What you are asked to do
Please output each entry exactly as it appears.

Dataset items
========================================================================

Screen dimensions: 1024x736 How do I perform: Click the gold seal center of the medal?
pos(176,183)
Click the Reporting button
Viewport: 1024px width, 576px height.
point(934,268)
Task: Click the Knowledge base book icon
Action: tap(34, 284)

========================================================================

Answer for this exercise
Screen dimensions: 1024x736 How do I perform: Click the gold seal center of the medal?
pos(176,183)
Click the Reporting button
Viewport: 1024px width, 576px height.
point(934,268)
Task: Click the Knowledge base book icon
Action: tap(34, 284)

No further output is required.